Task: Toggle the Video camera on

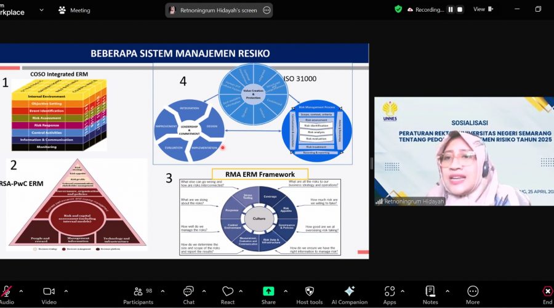Action: click(x=49, y=291)
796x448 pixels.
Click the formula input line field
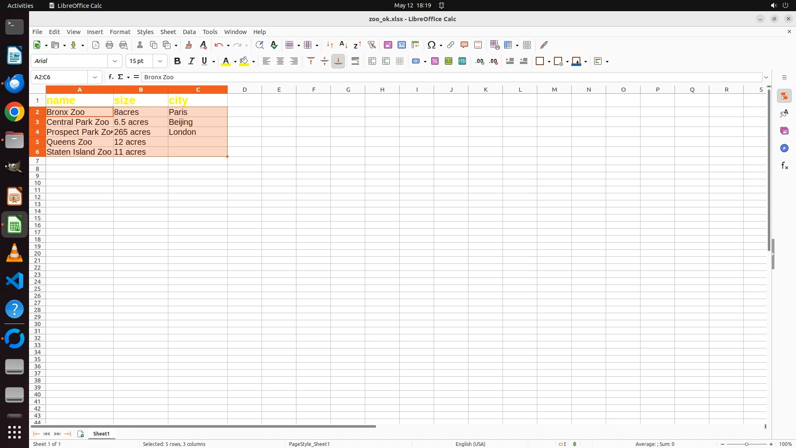(x=451, y=77)
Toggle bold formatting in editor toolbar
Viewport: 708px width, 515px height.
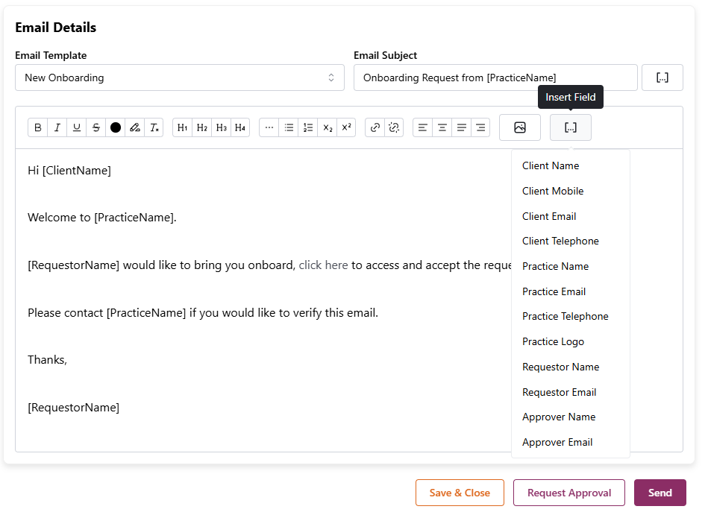[38, 127]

= = = = =

Format the lines of all the records above as a JSON list of strings, with one string for each line and blank lines omitted. Leave the pictures out of the list.

• **Task output**:
[
  "Task: Toggle the Video camera on",
  "Action: click(x=49, y=291)",
  "796x448 pixels.",
  "Click the formula input line field",
  "(x=451, y=77)",
  "Toggle bold formatting in editor toolbar",
  "Viewport: 708px width, 515px height.",
  "[38, 127]"
]